Years of Experience

Regina nurashari
3 min readJun 8, 2021

On my eighth time having SEP (School Experience Program)— which also the last SEP during the teacher education program, I was feeling confident in my ability to teach. I have done 8 SEP, I have been a tutor on my campus for 2 semesters, I have been a private tutor 3 times, and I have worked professionally as a class tutor in 3–5 classes. I think that was enough for me to understand the art of teaching. However, also on my eighth SEP, I realized that I was wrong, that I still need years of experience in teaching and learning, that there is vast room for improvement.
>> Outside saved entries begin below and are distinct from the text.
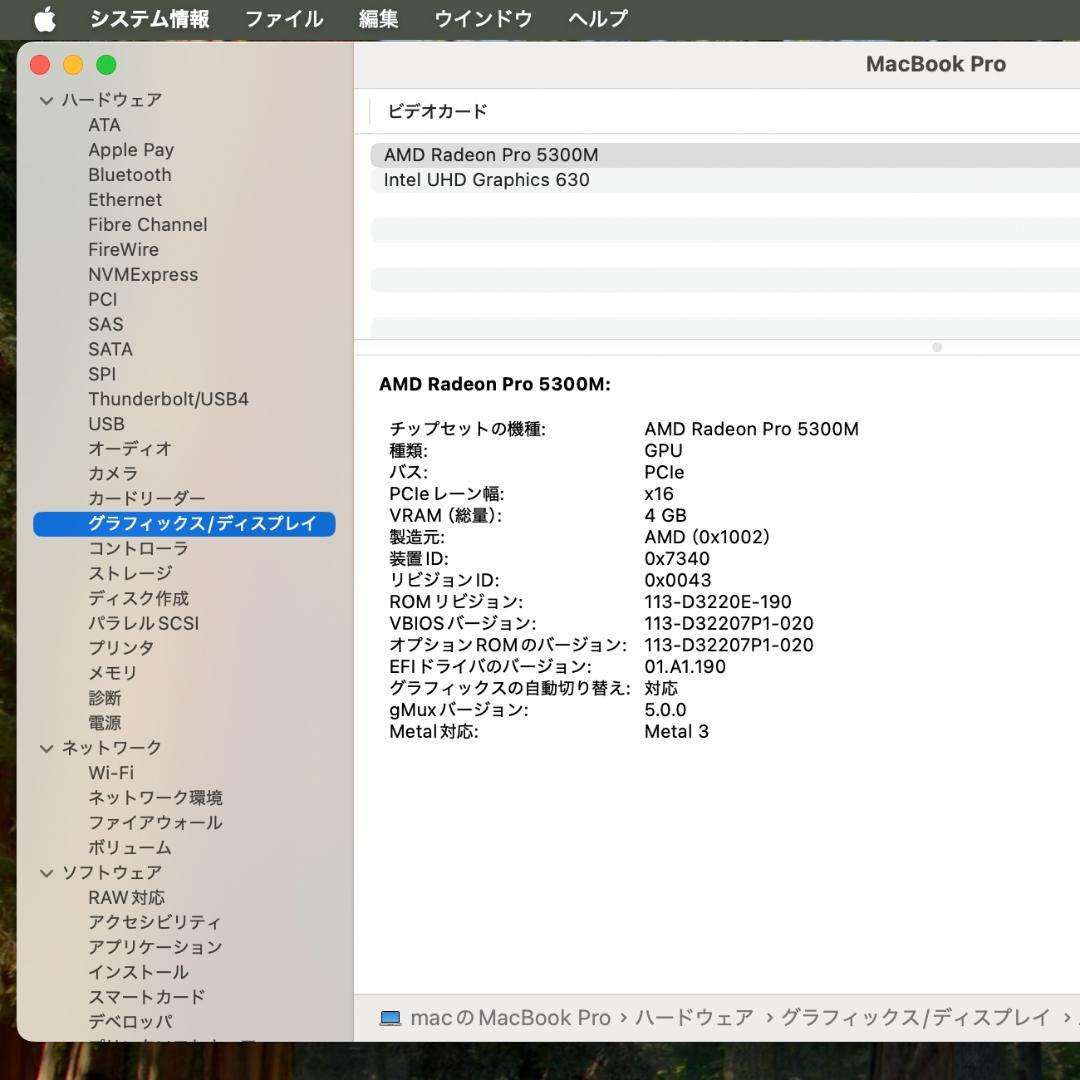Collapse the ソフトウェア section in the sidebar
The width and height of the screenshot is (1080, 1080).
click(x=46, y=872)
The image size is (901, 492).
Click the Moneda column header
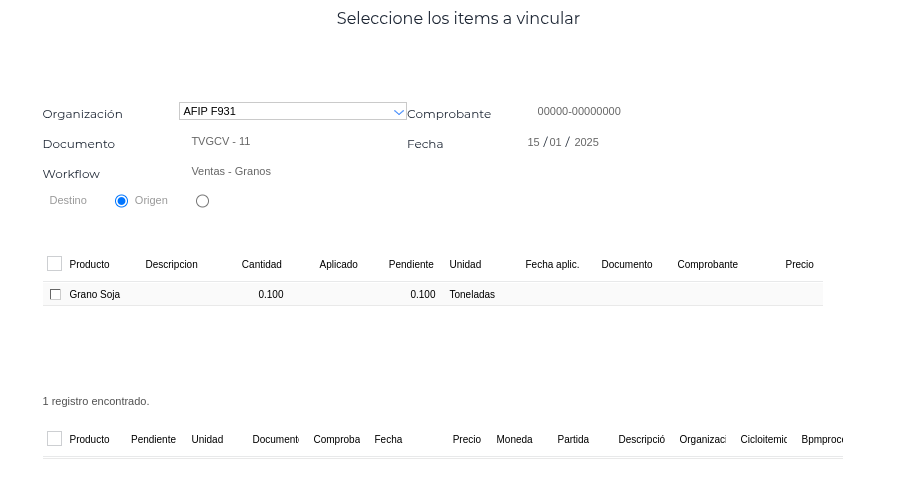pos(514,440)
One day, I was making problems to be discussed by the students. My idea came from the current event in Indonesia which was a natural disaster in NTT. The main idea was to ask the students to calculate the area of different shapes of quadrilaterals. Below was how I made the problem.

I was pretty satisfied with the problem I made. Then, as always, I send the file to my mentor teacher to ask for feedback. I thought there will be just minor feedbacks from the mentor teacher, but I was wrong. The teacher came back to me and he recast the problem I made. I was fascinated by the changes he made, and that was the moment where I realized my skill in teaching needed to be sharpened. I realized that there is no shortcut to being an experienced teacher, we need to experience teaching and learn from it. Below is how my mentor teacher changed the problem I made:

He added image, he added context, he changed the situation in which students need to calculate the area, he changed the wording, he added question, he made the problem more real and make sense. Even more, he did it like it was something easy. He could see the lack in the problem that I could not see, and he was able to change it to be better. That time I think, “ah, this is how an experienced teacher's work looks like.”

The moment then made me realize that my journey to understand teaching and learning and to be a good teacher is still far away. I was struck by the truth that I am not even close — yet, but I think it is okay. In the beginning, I expected that I would be a ready-to-teach teacher by the end of my last SEP. Turns out, I became more a ready-to-learn teacher.